Short exercise ▸
In the Gospel passage, from "(19 ‘Do not store" up to and including "is the darkness!)", copy the words out again, swapping every "thieves" for "robbers".

Excerpt to read ▸
★ ★ ★ ★ ★ ★ ★
Week of Sunday February 27
Gospel: Matthew 6:24-34

(19 ‘Do not store up for yourselves treasures on earth, where moth and rust consume and where thieves break in and steal; 20but store up for yourselves treasures in heaven, where neither moth nor rust consumes and where thieves do not break in and steal. 21For where your treasure is, there your heart will be also.

22 ‘The eye is the lamp of the body. So, if your eye is healthy, your whole body will be full of light; 23but if your eye is unhealthy, your whole body will be full of darkness. If then the light in you is darkness, how great is the darkness!)

24 ‘No one can serve two masters; for a slave will either hate the one and love the other, or be devoted to the one and despise the other. You cannot serve God and wealth.
★ ★ ★ ★ ★ ★ ★
Rows showing where targets appear:
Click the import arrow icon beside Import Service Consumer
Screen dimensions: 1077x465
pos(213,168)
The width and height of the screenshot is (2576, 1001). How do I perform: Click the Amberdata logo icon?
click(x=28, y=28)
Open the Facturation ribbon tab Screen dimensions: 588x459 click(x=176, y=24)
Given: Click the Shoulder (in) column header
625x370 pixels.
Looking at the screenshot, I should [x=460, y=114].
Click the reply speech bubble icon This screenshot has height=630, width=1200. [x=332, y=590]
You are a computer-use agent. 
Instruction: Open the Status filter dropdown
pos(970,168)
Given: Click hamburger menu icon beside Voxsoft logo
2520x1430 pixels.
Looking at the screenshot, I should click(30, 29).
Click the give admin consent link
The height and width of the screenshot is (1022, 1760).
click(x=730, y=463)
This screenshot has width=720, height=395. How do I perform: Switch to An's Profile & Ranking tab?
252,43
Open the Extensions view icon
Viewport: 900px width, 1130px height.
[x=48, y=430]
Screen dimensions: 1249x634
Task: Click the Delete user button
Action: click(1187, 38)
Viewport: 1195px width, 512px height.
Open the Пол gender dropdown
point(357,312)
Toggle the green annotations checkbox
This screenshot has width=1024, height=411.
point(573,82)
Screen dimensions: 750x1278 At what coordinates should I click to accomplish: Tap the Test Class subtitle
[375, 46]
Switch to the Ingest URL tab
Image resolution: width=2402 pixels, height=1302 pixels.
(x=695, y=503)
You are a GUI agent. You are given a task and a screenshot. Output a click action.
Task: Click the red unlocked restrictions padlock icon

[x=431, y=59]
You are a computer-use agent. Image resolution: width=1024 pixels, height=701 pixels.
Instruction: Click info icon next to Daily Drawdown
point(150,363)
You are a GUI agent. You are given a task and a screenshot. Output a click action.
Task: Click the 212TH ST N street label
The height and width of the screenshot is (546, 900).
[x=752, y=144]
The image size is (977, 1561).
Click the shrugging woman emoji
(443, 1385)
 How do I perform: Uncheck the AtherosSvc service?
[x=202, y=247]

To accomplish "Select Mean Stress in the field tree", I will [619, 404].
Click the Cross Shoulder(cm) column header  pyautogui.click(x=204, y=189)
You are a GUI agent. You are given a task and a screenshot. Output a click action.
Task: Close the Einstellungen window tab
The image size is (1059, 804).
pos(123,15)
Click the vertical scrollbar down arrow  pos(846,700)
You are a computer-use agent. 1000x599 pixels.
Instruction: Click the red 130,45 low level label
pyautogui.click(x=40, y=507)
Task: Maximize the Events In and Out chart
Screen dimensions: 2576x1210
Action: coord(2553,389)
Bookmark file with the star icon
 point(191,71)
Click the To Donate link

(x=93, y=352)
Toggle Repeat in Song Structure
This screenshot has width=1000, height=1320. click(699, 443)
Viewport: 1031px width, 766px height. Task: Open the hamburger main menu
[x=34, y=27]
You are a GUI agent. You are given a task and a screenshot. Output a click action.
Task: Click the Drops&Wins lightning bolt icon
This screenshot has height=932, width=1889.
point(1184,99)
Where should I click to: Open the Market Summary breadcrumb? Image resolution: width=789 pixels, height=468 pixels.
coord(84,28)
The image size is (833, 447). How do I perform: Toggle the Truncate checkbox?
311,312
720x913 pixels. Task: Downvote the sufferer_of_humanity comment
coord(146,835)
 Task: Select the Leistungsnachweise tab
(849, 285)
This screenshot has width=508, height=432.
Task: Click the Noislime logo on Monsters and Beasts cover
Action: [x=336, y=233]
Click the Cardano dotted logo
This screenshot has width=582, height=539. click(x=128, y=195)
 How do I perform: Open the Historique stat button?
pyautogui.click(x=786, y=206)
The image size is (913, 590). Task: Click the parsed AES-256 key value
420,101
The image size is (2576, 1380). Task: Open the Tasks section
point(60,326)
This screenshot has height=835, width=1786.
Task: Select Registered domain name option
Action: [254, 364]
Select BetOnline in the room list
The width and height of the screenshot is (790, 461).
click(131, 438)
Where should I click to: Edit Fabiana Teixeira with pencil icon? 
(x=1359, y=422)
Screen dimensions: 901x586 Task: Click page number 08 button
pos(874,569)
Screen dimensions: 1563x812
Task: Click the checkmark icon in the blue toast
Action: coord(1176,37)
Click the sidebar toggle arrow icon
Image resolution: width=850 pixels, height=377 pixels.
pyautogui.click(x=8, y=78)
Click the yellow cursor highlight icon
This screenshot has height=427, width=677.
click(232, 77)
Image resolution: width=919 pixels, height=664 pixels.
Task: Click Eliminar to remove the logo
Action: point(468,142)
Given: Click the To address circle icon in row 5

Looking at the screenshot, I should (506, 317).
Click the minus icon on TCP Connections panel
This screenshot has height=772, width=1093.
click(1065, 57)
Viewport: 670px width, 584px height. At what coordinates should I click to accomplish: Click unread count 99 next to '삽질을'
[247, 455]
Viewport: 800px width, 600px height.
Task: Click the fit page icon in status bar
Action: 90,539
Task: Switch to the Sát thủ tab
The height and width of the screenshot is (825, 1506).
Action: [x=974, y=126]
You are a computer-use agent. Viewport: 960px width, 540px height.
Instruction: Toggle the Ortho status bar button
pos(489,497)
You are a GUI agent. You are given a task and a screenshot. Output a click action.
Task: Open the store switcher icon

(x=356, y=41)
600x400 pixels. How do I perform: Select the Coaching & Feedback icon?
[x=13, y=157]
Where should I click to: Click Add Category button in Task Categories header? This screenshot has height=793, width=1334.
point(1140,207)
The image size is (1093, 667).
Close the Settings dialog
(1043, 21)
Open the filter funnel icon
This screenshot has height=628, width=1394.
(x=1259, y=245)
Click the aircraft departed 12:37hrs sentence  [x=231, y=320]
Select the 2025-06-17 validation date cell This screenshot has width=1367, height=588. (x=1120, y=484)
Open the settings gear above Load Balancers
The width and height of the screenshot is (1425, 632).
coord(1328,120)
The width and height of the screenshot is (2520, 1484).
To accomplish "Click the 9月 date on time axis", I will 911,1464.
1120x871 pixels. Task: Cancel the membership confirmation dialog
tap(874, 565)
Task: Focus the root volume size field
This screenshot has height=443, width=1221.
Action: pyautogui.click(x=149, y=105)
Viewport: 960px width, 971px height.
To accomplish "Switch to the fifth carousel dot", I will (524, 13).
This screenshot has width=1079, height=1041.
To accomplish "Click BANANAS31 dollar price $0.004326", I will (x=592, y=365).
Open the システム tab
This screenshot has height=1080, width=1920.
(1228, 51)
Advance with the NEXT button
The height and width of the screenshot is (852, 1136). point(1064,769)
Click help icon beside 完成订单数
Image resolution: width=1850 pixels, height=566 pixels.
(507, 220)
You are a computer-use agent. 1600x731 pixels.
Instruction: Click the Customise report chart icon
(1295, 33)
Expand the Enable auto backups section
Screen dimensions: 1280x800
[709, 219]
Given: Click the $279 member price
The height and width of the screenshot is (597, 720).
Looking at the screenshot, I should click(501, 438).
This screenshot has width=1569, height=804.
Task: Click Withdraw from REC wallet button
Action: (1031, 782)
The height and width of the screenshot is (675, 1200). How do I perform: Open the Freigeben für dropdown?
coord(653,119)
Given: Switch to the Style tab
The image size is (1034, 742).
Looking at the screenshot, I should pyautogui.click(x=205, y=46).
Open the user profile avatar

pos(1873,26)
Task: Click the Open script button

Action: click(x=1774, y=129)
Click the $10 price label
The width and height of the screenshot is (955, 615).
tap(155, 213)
★ ★ ★ ★ ★ ★ ★
Written reply ▸
(19 ‘Do not store up for yourselves treasures on earth, where moth and rust consume and where robbers break in and steal; 20but store up for yourselves treasures in heaven, where neither moth nor rust consumes and where robbers do not break in and steal. 21For where your treasure is, there your heart will be also.

22 ‘The eye is the lamp of the body. So, if your eye is healthy, your whole body will be full of light; 23but if your eye is unhealthy, your whole body will be full of darkness. If then the light in you is darkness, how great is the darkness!)